When warm plumes of ocean water, such as the “Blob,” swell in the North Pacific, salmon that migrate to their native rivers tend to follow the cold water.

As a result, they often return from a more northwesterly direction, hitting the rugged coastline of Alaska and descending into Canadian waters. That is, until a network intervenes.

Taylor says warming oceans also causes salmon to arrive later, so the bilateral treaty offers less protection for fish destined for Canada.

Once they land on the Alaskan coast, there are also gaps in regulation between Canadian and U.S. fishermen. While in BC, fishermen are licensed to harvest specific species, in Alaska, broad licenses mean that fishermen do not have to report their by-catches of non-target species and much of what is thrown in the dead. to the water.

The impacts are cascading throughout the BC natural environment.

Many of the rivers where salmon will spawn in northern BC depend on salmon as the basis of the entire food chain. Bones and birds are fed, and when they die, the corpses litter the forest and fill the rivers with nutrients.
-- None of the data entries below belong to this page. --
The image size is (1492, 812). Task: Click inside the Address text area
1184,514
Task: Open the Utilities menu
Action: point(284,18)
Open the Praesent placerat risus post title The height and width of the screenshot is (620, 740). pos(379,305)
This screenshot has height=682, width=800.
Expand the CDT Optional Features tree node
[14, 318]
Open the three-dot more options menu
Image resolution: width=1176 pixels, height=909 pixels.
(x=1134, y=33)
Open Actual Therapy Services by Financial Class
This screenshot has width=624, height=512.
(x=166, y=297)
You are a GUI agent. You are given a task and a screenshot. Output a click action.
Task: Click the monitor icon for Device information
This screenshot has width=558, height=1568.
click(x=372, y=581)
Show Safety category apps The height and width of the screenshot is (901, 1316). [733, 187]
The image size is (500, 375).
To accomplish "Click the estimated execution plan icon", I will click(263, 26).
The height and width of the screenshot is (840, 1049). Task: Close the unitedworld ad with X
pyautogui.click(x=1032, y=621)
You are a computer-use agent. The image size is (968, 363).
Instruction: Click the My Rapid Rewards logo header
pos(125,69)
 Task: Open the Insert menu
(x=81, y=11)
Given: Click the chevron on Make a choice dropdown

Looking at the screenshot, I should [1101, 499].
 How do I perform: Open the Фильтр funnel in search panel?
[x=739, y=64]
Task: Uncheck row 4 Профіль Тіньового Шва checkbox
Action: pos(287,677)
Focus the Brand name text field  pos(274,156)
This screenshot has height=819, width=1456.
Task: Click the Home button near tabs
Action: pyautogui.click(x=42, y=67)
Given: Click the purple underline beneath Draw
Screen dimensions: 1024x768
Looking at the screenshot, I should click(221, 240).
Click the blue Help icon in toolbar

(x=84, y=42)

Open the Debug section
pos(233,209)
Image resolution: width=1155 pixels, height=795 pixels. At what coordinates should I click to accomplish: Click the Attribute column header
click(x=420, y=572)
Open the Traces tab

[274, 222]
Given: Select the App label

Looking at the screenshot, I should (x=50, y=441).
At sea, coho salmon is the main food source for southern resident killer whales. But according to Kurt Beardslee of the Wild Fish Conservancy, only three percent of the chinook caught in southeast Alaska comes from the Alaskan rivers. The other 97 percent come from BC, Washington and Oregon, where if they could make the trip, they would help keep the endangered species alive.

According to Beardslee, the only way to resolve the cross-border conflict is to link fishing licenses to rivers where they spawn. In this way, coastal communities will have more incentives to protect river ecosystems.

“When these coastal communities are doing their best to protect their habitats, and the fate of their fish stocks passes over the sea or in another country, a very good scenario is not set,” he said.

“Up and down the coast. Measures like this must be applied. “

In 2020, the Washington-based organization sued the National Marine Fisheries Service for violations of the Endangered Species Act. In September, a judge ruled that the U.S. agency had violated the law when it authorized commercial salmon harvesting in southeast Alaska.

National Oceanic and Atmospheric Administration violations resulted in the approval of new federal-backed massive hatchery programs that were based on an underdeveloped plan to ensure the health of future salmon populations in the southeast. ‘Alaska.

The case is still going through the US judicial system.

As for Alphonse and the Tshilhqot’in nation, ensuring the survival of their fish is cut at the heart of their rights and titles, all options, including taking the matter to court, he said, are on the table.

“We can’t wait to fix it: it has too many consequences for indigenous peoples who depend on salmon for sustenance, our economy and our ability to pass on our culture to future generations,” the tribal president said.